::: MATERIAL PROVIDED

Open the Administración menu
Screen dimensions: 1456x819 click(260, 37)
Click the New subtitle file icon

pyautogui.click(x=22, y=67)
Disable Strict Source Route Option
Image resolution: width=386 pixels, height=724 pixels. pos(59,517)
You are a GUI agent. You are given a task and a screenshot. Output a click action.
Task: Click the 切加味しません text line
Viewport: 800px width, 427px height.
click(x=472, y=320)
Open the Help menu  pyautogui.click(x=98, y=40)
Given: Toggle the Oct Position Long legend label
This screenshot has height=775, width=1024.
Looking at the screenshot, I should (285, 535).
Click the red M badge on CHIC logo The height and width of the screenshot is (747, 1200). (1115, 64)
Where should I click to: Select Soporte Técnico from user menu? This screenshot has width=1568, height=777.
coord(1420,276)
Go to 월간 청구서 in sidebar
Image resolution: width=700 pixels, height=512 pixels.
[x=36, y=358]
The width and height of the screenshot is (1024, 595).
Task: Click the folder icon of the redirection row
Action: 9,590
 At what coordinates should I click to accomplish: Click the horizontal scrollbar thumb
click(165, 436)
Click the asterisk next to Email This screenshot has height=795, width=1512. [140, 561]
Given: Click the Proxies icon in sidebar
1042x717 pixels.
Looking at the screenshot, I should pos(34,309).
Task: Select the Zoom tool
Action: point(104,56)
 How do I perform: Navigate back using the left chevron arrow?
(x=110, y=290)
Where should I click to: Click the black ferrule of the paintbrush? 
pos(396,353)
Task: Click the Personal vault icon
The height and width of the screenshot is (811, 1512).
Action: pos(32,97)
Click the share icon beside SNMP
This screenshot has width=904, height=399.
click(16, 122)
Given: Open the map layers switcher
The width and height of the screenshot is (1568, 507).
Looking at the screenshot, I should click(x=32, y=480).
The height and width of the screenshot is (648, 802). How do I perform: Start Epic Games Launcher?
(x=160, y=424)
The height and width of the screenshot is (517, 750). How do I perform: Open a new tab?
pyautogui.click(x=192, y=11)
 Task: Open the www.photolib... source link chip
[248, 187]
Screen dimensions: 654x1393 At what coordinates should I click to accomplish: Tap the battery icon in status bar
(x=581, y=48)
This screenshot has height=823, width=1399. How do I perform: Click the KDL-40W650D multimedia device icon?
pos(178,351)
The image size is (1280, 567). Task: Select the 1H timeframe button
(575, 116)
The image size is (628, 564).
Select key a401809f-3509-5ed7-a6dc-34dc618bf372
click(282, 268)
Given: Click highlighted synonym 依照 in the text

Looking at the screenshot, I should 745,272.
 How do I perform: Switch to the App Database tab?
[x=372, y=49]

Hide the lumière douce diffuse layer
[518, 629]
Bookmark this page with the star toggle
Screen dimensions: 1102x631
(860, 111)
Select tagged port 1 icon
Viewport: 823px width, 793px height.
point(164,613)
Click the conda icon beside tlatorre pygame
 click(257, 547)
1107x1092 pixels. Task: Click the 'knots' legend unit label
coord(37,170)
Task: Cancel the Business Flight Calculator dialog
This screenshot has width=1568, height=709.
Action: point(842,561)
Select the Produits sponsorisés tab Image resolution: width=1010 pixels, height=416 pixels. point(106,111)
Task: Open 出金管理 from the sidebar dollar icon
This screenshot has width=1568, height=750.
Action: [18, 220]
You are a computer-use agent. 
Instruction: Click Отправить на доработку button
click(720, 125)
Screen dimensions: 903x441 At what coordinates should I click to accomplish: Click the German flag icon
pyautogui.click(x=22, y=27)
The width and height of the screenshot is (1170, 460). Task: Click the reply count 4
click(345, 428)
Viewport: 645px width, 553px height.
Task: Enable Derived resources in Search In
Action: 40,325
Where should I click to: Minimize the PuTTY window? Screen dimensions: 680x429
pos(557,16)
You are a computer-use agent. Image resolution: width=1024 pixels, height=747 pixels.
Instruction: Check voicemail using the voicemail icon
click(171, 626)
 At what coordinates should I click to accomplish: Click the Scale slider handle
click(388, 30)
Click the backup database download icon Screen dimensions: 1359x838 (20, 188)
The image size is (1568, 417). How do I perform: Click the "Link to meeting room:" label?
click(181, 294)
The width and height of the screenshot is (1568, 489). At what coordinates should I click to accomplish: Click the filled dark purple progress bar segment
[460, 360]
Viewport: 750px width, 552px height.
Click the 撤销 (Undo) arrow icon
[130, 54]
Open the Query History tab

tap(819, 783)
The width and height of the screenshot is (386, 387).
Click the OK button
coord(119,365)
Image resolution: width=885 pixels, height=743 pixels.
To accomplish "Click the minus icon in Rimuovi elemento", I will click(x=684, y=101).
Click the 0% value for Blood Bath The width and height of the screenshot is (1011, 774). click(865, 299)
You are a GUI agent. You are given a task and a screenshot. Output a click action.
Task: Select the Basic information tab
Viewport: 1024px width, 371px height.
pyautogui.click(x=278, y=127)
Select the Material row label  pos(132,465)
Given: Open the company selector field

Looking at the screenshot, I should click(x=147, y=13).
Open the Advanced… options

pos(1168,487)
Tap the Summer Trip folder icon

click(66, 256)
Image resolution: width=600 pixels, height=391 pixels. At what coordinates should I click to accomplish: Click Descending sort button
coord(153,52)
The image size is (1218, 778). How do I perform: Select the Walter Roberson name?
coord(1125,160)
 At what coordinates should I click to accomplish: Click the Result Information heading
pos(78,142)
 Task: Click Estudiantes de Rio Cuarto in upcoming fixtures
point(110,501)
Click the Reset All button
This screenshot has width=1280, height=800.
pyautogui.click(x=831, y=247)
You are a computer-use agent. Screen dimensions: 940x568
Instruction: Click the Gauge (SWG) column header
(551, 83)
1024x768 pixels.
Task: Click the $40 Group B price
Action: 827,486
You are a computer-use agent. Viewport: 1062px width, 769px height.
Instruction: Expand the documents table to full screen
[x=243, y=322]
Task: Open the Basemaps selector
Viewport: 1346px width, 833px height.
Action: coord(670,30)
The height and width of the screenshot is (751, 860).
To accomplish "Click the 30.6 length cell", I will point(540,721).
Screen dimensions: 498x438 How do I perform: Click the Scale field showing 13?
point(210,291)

::::::

| PROBLEM DESCRIPTION |
Go through the records and tally the lines that include "will". Write only the number.

| OUTPUT |
2